Not all film-making achievements can be measured in Baftas, Oscars and other baubles. David Whetstone finds out about Engage Media
IF you were looking for a film company in Newcastle, the very ordinary blue door on a city centre side street is possibly the last place you would look. It screams “credit crunch” but this is actually the home of Superkrush.
Chris Taylor’s no-frills company is the antidote to Hollywood excess and the die-hard film world image of red carpets, stretch limos and fantastic pay cheques.
That’s not to say Superkrush Films hasn’t enjoyed its moments in the spotlight. Chris picked up a Royal Television Society (RTS) award earlier this year for a short film called Shank – and feature films are certainly on the agenda.
(Life Is Swede, a comedy about an attempt to break the world turnip-throwing record, co-produced by Ipso Facto and Moxiemakers, may yet win Chris an Oscar for best director, even though its title appears to be barking up the wrong vegetable.)

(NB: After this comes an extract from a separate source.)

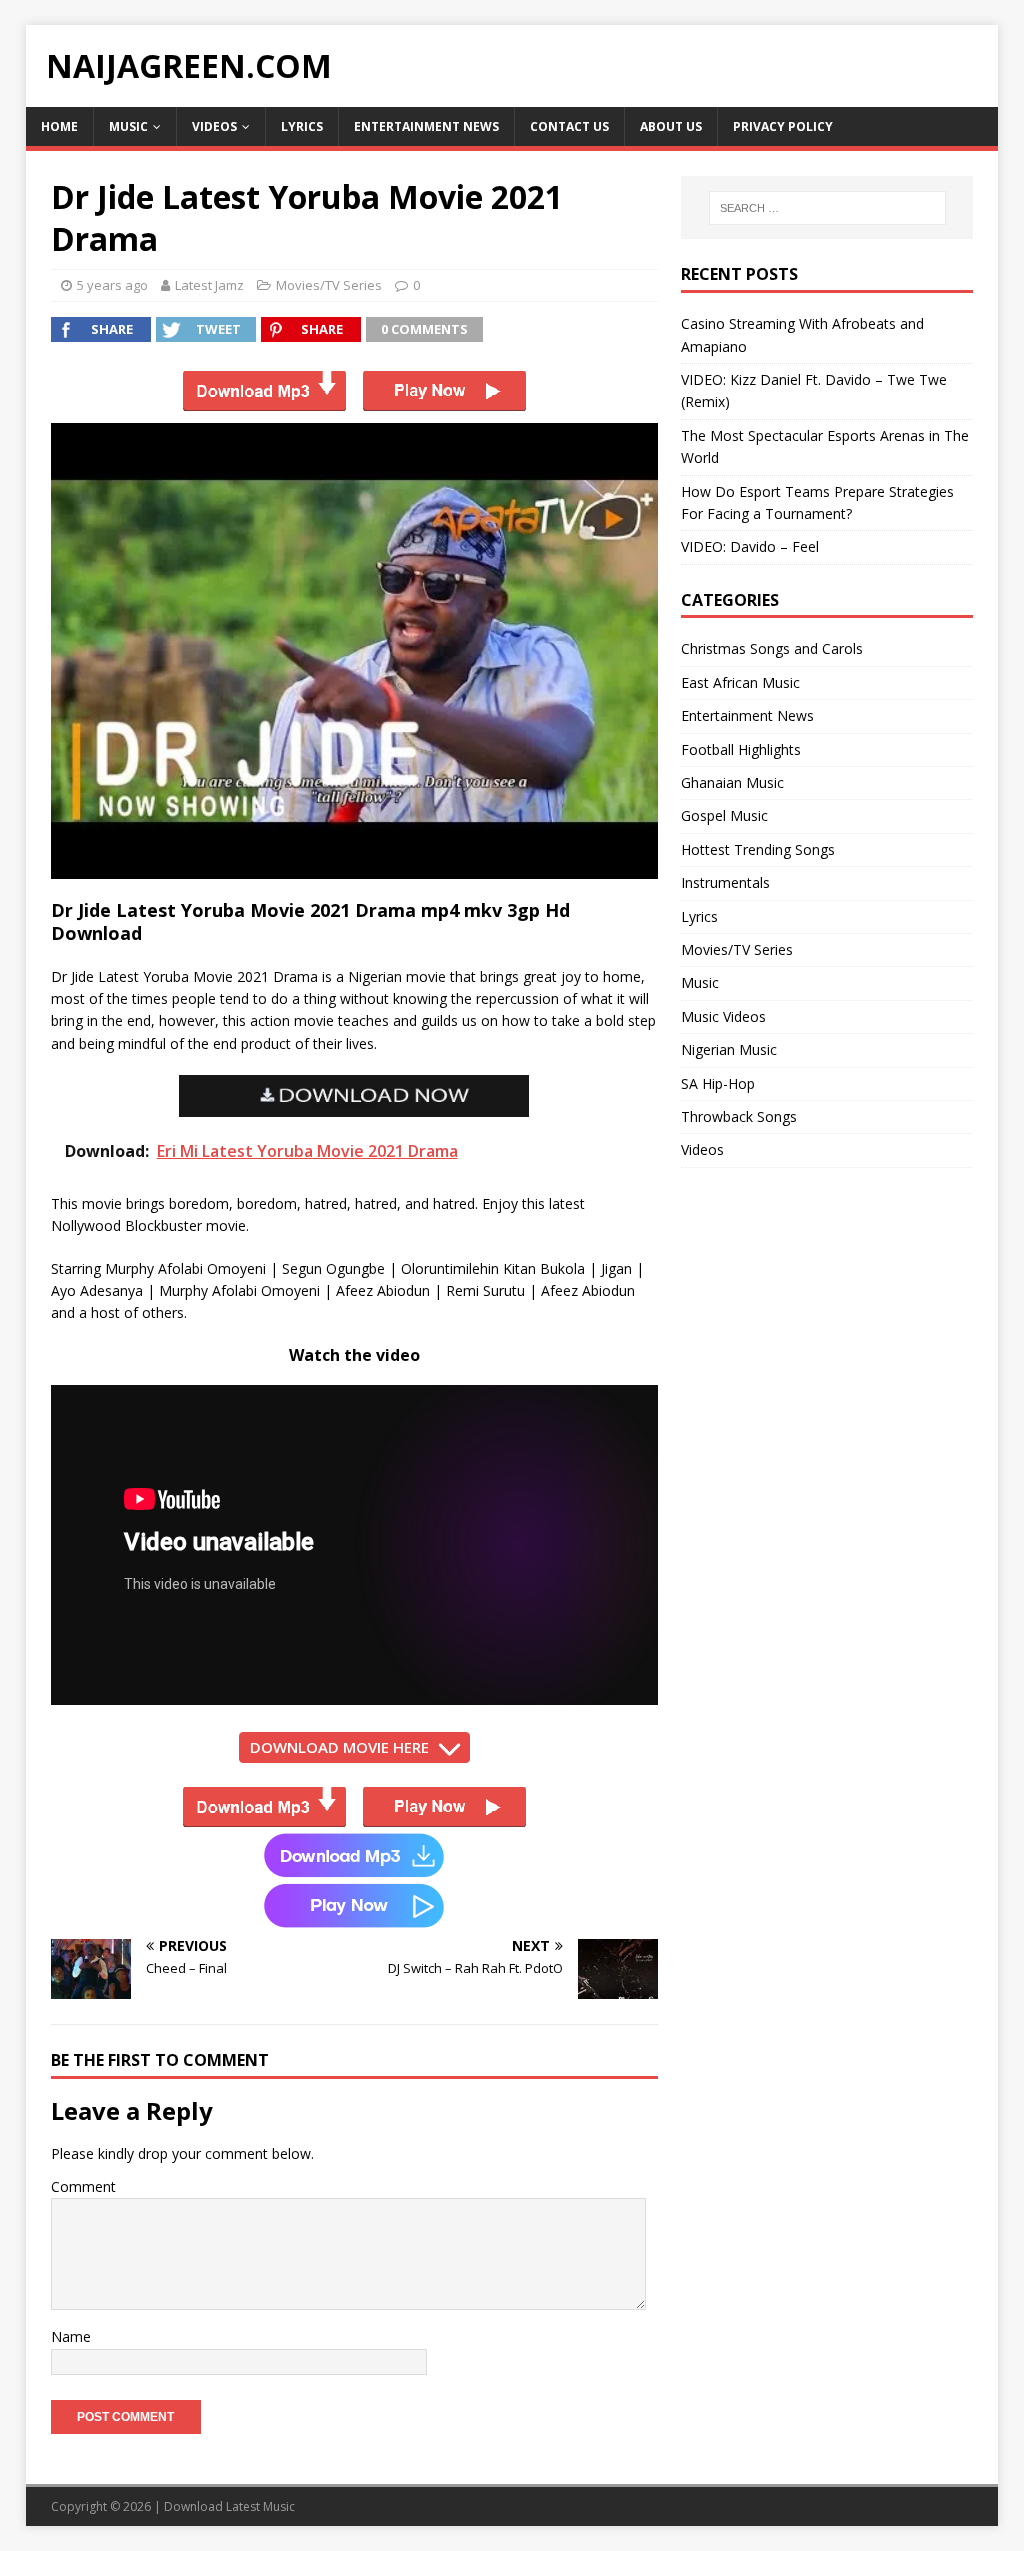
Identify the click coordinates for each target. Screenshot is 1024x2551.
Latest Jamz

But if you press the buzzer beside the blue door and climb the stairs, you will find yourself at the heart of a mini-media empire where film is seen an all-embracing medium just as able to accommodate a group of disaffected teenagers as a Tom Cruise or a Julia Roberts. Superkrush is a company that reflects its founder’s background and ambitions.
“It was born out of a need to express myself creatively and leap forward in the industry,” explains Chris, who does not sport a Ridley Scott cigar.
“I’d already done an apprenticeship as an electrician and I didn’t want to have to serve my time again in the media industry.” Instead he did a course at Newcastle College, worked as a freelance for a while ... “and then I thought, let’s start a business and see where it goes.
“We started out doing corporate TV work, but we found we got more and more involved in community film-making. We started working with people affected by disability and that work grew into a separate entity, Engage.”